0 successful operations.
0 derived errors ignored. [Op:__inference_train_function_18151]
None

The RESOURCE_EXHAUSTED or Out Of Memory (OOM) error you’re encountering is due to the TensorFlow model requiring more memory than is available on your GPU. Given the specifications of your model and the NVIDIA A100 GPU, it’s surprising that you’re running into this issue even with a batch size of 1. However, the error message provides a hint: the model is trying to allocate a tensor with shape [1,2,750,750] which is quite large, especially considering the depth of the model and the use of TimeDistributed over a sequence of 1200 timesteps.

Here are some strategies to mitigate this issue:

  1. Reduce Sequence Length or Model Depth: The sequence length of 1200 with a model depth that includes multiple transformer blocks and an LSTM layer is quite demanding.

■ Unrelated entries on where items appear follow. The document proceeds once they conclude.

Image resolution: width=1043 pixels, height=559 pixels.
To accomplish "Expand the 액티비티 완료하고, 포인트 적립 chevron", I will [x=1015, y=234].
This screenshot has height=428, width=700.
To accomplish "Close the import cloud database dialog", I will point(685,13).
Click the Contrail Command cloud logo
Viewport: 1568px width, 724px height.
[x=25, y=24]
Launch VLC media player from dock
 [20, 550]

Consider reducing the sequence length if possible, or reducing the number of transformer blocks.
  2. Gradient Checkpointing: This technique involves storing only a subset of intermediate activations during the forward pass and recomputing them during the backward pass, thus reducing memory usage at the cost of additional computation. TensorFlow’s tf.recompute_grad can be used for this purpose, but you’ll need to manually implement it around memory-intensive operations.
  3. Model Simplification: Simplify the model by reducing the number of heads in the MultiHeadAttention layer, the dimensions of the feedforward network (ff_dim), or the number of dense layers. Each of these will reduce the memory footprint.

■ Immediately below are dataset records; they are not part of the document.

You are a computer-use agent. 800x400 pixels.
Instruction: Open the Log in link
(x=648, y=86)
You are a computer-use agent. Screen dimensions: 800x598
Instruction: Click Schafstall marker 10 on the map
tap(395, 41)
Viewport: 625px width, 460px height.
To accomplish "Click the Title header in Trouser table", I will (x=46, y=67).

  4. Mixed Precision Training: Utilize mixed precision training to reduce the memory footprint. The NVIDIA A100 supports mixed precision very efficiently. TensorFlow provides easy-to-use utilities for mixed precision training. You can enable it by setting the policy with tf.keras.mixed_precision.set_global_policy('mixed_float16').

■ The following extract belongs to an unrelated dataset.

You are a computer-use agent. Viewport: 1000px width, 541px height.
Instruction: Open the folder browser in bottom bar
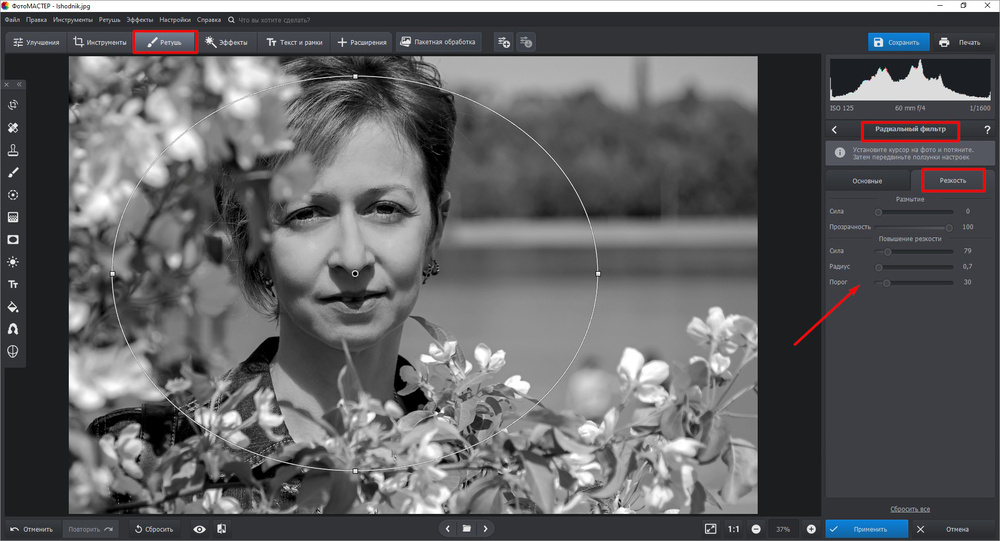click(x=466, y=528)
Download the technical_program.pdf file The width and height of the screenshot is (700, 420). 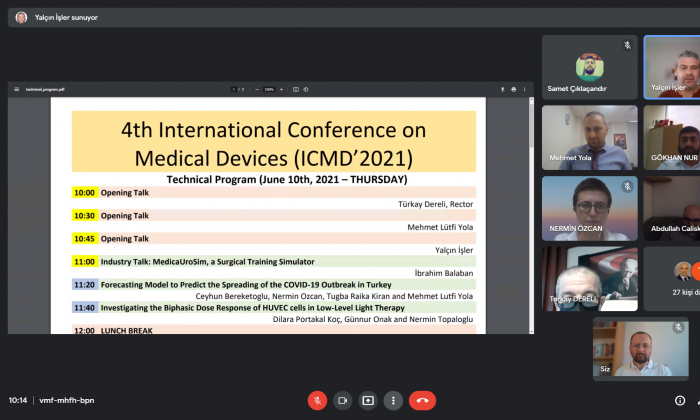point(501,89)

  5. Use tf.data and Optimize Input Pipeline: Ensure that your input pipeline is not the bottleneck and is efficiently batching the data. Utilize tf.data API to prefetch and batch your data efficiently. This won’t reduce the memory usage per se but will ensure that data loading is not contributing to the memory issue.
  6. Model Parallelism: If feasible, consider splitting the model across multiple GPUs. This is a more complex solution and might require significant changes to your model architecture and training script.
  7. Check for Memory Leaks: Ensure that there are no memory leaks in your code. This can happen if tensors are inadvertently kept alive, leading to gradual memory buildup.

Implementing these strategies requires a balance between model complexity and resource constraints. Start with the simpler approaches like reducing model complexity and enabling mixed precision, and progressively move to more complex solutions if necessary.